THIS WEEK IN PURSUIT OF A HOLLYWOOD CAREER
This week as I procrastinated about writing, I sat in front of the computer, which probably wasn’t even turned on, and flipped through the pages of the Hollywood Reporter. The second to last page grabbed my attention with an article about a guy who just sold a pitch to a production company whose higher ups I happen to know. Through a friend who worked at their company, I’d submitted a script for coverage but was told it was too ‘magical’ and that fantasy doesn’t sell. Should I mention that the rejection letter I got from them had five typo’s. Well, apparently it sold for the guy they bought the pitch from. The whole premise is based in unreality, much like Hollywood itself. But the thing that really got to me, was that this guy is my neighbor. And on the day I was reading about his sale I watched him on his front lawn as he frolicked joyfully with his child and their yappy dog. Why him? Why not me? I have a good script, that could have been my sale. I live across the street from the guy, it could have been my mailbox those checks would be coming to. It should be me going to creative meetings and taking important conference calls. But it wasn’t. I was living across the street from the life I wanted, minus the kid and dog.

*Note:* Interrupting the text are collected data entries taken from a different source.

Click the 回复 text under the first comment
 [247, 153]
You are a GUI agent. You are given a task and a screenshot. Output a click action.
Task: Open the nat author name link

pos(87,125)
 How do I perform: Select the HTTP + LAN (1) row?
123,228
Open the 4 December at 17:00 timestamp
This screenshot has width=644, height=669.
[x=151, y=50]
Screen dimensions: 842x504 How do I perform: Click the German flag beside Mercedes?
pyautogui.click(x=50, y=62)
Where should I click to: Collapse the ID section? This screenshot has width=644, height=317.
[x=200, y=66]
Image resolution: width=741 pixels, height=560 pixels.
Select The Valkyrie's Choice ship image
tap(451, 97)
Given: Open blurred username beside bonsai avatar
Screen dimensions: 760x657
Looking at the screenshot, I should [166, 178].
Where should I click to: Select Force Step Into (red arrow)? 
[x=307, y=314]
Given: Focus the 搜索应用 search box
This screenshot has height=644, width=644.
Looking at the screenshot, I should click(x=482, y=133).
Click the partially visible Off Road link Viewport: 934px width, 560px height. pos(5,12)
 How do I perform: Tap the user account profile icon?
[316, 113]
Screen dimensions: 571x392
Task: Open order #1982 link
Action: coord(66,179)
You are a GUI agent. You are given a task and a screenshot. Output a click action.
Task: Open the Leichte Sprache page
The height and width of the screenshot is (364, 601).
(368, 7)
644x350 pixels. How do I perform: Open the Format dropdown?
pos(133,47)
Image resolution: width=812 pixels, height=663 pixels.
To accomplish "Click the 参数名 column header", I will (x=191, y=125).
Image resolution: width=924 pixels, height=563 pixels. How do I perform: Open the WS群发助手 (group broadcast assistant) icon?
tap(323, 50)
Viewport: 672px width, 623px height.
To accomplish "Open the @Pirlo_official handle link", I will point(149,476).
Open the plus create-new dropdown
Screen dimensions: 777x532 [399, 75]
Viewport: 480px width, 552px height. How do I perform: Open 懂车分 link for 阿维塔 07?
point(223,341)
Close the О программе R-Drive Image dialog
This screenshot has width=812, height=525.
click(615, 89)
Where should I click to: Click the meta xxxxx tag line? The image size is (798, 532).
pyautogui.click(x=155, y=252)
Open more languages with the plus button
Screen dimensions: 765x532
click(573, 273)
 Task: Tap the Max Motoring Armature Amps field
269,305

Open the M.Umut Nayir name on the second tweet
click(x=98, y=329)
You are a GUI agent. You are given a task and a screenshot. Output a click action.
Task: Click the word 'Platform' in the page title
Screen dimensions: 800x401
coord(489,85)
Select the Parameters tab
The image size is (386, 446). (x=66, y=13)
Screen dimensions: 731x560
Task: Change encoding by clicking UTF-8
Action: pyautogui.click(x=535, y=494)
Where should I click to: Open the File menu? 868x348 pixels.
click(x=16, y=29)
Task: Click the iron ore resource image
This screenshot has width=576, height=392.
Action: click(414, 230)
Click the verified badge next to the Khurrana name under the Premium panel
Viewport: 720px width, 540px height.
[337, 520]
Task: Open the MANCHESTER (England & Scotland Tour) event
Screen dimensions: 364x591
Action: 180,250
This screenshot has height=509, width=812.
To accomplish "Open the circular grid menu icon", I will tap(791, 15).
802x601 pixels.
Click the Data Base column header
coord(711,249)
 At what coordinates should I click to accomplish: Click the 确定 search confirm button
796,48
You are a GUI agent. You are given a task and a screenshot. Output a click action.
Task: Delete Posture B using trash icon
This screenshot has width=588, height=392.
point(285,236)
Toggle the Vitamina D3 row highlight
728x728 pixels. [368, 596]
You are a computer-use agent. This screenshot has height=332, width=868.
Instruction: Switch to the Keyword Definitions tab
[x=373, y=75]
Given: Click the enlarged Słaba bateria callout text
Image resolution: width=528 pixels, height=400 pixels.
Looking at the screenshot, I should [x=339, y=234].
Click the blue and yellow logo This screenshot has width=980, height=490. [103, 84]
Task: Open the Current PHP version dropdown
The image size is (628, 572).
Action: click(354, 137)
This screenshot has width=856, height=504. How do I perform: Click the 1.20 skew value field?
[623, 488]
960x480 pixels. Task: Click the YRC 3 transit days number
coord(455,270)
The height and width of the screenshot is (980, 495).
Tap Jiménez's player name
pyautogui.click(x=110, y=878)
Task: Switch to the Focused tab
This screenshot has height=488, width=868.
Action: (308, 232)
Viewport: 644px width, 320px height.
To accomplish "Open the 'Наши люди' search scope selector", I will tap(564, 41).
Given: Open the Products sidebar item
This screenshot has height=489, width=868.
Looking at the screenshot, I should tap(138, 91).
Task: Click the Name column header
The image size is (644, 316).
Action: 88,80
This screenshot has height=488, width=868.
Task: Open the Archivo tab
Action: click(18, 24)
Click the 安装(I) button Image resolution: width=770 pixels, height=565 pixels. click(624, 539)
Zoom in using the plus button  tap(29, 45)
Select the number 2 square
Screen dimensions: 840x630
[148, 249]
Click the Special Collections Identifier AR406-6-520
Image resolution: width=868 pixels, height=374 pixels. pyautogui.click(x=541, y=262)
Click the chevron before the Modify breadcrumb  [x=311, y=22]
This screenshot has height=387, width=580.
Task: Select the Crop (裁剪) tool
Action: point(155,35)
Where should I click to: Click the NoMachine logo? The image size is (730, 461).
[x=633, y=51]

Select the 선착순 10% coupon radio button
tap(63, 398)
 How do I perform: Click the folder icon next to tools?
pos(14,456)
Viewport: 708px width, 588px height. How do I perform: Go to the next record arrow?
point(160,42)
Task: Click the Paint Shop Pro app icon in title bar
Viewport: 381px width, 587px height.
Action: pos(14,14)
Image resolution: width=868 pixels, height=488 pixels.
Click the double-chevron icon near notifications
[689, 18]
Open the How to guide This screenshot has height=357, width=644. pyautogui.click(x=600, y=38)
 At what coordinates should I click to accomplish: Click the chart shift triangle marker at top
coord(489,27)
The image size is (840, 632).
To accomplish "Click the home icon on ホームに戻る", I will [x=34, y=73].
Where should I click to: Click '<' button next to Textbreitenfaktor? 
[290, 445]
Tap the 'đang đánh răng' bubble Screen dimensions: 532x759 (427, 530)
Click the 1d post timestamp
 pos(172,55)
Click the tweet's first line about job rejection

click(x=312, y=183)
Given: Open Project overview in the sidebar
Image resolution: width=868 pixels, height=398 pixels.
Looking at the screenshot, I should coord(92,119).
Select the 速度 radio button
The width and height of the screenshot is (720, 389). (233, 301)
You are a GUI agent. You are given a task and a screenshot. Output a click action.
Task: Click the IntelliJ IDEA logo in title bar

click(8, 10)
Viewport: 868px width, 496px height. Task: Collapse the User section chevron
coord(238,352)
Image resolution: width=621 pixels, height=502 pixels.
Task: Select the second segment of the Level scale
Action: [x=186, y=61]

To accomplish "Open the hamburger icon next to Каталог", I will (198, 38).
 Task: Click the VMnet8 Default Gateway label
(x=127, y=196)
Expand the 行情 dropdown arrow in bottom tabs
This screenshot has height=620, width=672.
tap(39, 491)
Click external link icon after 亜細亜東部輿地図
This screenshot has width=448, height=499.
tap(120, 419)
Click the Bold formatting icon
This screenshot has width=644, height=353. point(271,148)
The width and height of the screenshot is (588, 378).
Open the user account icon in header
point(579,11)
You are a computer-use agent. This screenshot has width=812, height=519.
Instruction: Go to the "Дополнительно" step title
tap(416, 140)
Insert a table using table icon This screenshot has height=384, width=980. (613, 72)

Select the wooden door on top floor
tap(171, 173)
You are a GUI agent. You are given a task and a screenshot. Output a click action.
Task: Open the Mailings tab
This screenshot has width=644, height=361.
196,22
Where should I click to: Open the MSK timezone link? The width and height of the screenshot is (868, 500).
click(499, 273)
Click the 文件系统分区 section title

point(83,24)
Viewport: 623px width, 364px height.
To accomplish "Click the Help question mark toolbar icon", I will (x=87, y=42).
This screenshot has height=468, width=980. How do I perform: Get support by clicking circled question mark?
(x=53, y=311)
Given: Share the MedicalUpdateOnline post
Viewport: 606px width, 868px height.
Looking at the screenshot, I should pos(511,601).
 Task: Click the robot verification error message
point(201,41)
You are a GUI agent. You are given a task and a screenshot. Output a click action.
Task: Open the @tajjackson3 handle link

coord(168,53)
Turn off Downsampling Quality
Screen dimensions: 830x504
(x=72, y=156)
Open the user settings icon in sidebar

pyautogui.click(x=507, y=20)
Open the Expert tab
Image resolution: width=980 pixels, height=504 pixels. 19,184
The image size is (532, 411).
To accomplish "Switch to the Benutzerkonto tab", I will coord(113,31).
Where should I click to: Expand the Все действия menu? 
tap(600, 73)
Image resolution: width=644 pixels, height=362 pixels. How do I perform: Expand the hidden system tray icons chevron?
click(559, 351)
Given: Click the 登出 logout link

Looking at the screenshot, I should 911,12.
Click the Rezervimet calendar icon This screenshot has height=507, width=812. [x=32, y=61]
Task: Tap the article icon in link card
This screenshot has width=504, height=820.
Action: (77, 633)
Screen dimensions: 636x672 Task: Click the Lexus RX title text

This guy was living the life I want to live. Instead of perusing through the trade papers and eating bag after bag of Milano cookies, he was probably working on outlines and plot points, he’s got a deadline to meet. Me, no deadlines, unless you consider my career, so far that’s been a pretty dead line. But ever since I was a kid I’ve been stubborn. The more someone tells me I can’t do something, the more I want to do it. I even have a friend who calls me the ‘Bulldog’. Although lately thanks to prozac I’ve been more like a poodle. Maybe I should cut down the milligrams to get some of the edge back.
Then I realized that this writers envy was giving me back my edge. Watching him play on his larger than mine yard was fueling my creativity. Who cares how you get the motivation, as long as it comes. And mine was in the form of a forty-something guy giggling like a writer who’d just made a sale, prancing around directly in my computer eyeline like a tortuous screensaver taunting me, provoking me, ALLRIGHT already – I’ll start writing something. Anything. Just to feel like I can still call myself a writer.